Semantic Memory
Semantic memory in Octopus is the agent's long-term knowledge store — documents, policies, manuals, and facts — stored as vector embeddings in a vector database. Retrieval is by meaning similarity, not keyword matching.
What is Semantic Memory?
Semantic memory stores what the agent knows — general facts, domain knowledge, company policies, product documentation. Unlike episodic memory (past conversations) or working memory (current context), semantic memory is persistent and separate from any particular conversation.
Technically, semantic memory is a vector database where each record contains:
- Content: A chunk of text (typically 200–500 tokens)
- Embedding: A high-dimensional float vector representing the semantic meaning of the content
- Metadata: Source document, chunk number, agent ID, tenant ID, date indexed
How Retrieval Works
User Message Arrives
The user's message is the query for semantic retrieval.
Embed the Query
IEmbeddingProvider.EmbedAsync(userMessage) → float[] vector representing the query's meaning.
Vector Similarity Search
The query vector is compared against all indexed document chunks using cosine similarity. Top-K most similar chunks are returned.
Inject into Context
Retrieved chunks are formatted as a [Retrieved Knowledge] block and placed in the LLM context before the user's message.
Grounded Response
The LLM answers based on the retrieved knowledge — not hallucinating, but citing actual content from the knowledge base.
ISemanticMemoryStore Interface
public interface ISemanticMemoryStore
{
Task StoreAsync(
MemoryRecord record,
CancellationToken ct = default);
Task<IReadOnlyList<MemoryRecord>> SearchAsync(
string collection, // agent-scoped collection name
float[] queryEmbedding,
int topK = 5,
float minScore = 0.7f,
MemoryFilter? filter = null,
CancellationToken ct = default);
Task DeleteAsync(
string collection,
string recordId,
CancellationToken ct = default);
Task<bool> CollectionExistsAsync(string collection, CancellationToken ct = default);
Task CreateCollectionAsync(string collection, int vectorSize, CancellationToken ct = default);
}
public class MemoryRecord
{
public string Id { get; set; }
public string Collection { get; set; } // "agent_{agentId}_{tenantId}"
public string Content { get; set; }
public float[] Embedding { get; set; }
public MemoryMetadata Metadata { get; set; }
}
public class MemoryMetadata
{
public string Source { get; set; } // source document name
public int ChunkIndex { get; set; } // chunk position in source
public string Category { get; set; } // "policy", "manual", "faq"

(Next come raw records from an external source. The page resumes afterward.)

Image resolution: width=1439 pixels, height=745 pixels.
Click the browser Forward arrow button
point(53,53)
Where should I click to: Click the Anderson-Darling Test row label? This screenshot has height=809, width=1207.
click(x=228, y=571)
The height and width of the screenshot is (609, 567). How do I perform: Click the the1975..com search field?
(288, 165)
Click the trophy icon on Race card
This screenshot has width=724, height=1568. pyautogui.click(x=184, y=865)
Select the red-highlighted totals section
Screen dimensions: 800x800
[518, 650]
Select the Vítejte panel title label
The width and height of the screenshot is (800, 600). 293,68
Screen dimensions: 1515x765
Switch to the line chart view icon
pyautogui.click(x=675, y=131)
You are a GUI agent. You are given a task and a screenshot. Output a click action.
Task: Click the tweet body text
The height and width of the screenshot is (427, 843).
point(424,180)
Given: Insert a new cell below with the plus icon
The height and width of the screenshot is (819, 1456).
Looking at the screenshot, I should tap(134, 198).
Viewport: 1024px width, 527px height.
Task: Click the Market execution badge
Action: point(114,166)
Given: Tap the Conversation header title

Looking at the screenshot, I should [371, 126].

public DateTimeOffset IndexedAt { get; set; }
public string TenantId { get; set; }
public string AgentId { get; set; }
}
Vector Database Backends
| Backend | Best For | Deployment | Scaling |
|---|---|---|---|
| Qdrant | High performance, large corpora | Docker / Qdrant Cloud | Horizontal sharding |
| PGVector | Simpler ops, existing PostgreSQL stack | PostgreSQL extension | Limited — vertical only |
| In-Memory | Development / testing only | In-process | Not for production |
Each agent has its own vector collection, named agent_{agentId}_{tenantId}. This hard-isolates knowledge — an HR agent cannot accidentally retrieve documents from the Finance agent's knowledge base, even within the same tenant.